You and your wife obviously have worked very hard at your relationship over the years. I think it would be a shame to jeopadise anything just to satisfy your curiosity. Remember that she stuck by you when you were a bit of a bloater. I think it would be the ultimate insult to betray her now you are all trim.
Enjoy the attention.... you will probably get used to it after a while and it will seem like old hat. I am sure most men are tortured by the what if's, I think it's probably human nature. Concentrate on your beautiful wife! Be thankful you have a good relationship!

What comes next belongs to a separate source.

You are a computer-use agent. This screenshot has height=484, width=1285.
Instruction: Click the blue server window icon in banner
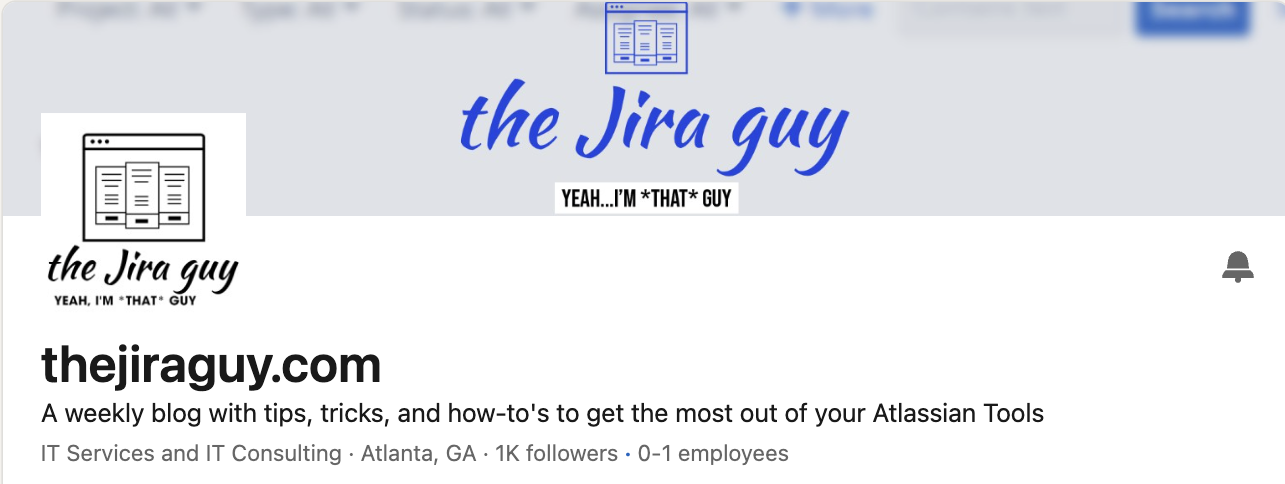pos(647,38)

2006-07-16 10:49:59 · answer #6 · answered by Charley G 3 · 0 0

I'd say, share this with your wife. I'm positive she is very proud of your achievement of better appearance, and you hearing it explicity, from her, will take some of the sting of the what-ifs.

And whatever you two end up agreeing, never let your kids think, for an instant that you do not love them _or_ their mother. Even if you are not very happy at the moment with her reaction or any other possibility.

I know the what-ifs are a pain in the neck, but if you laugh at them, instead of listening to them, you will find them a lot easier to handle.

2006-07-16 07:58:28 · answer #7 · answered by AlphaOne_ 5 · 0 0

Good for you for getting back into shape....and for finding someone you love so much. It is flattering that women are flinging themselves at you - but I think you already know that you are very lucky to have what you've got, not to mention the life you have had, with your wife and kids. I think maybe you need a general change in your routine - it'll help stave off these wanton women and perhaps get more excitement and interest in your own relationship. It's not worth losing what you've got.

2006-07-16 07:53:10 · answer #8 · answered by Sunshine 2 · 0 0

Of Course you are flattered by the attention but who stuck by you with the weight issue and as for the women would they have really bothered when you were overweight ?
Start doing new things with your wife as you have had a major change I'm sure you feel like you have a new lease of life, well go out and enjoy it together.

2006-07-16 07:52:24 · answer #9 · answered by Nutty Girl 7 · 0 0

Yeah there's always that what if. your wife as much as u love her the very first time u saw her and she loves u back, I won't do anything silly CZ is hard to find someone this days that would be as fitful and honest as u might think. You never know what a good thing u have till is gone. So think about it. What if you leave her today and go out there and find out that what u think u missed is out there but then is not?

2006-07-16 08:03:02 · answer #10 · answered by Anonymous · 0 0

Yeah, wonder, fantasize, and dream all you want about what-ifs. Those are feebies. There isn't any way to convince you the grass isn't greener--but it isn't. One thing you might do is find a men's support group where you can talk about the grass on both sides of the fence. It's pretty normal to me to wonder and dream as you're doing. Maybe even, heaven forbid, healthy! Just keep the shiny side up.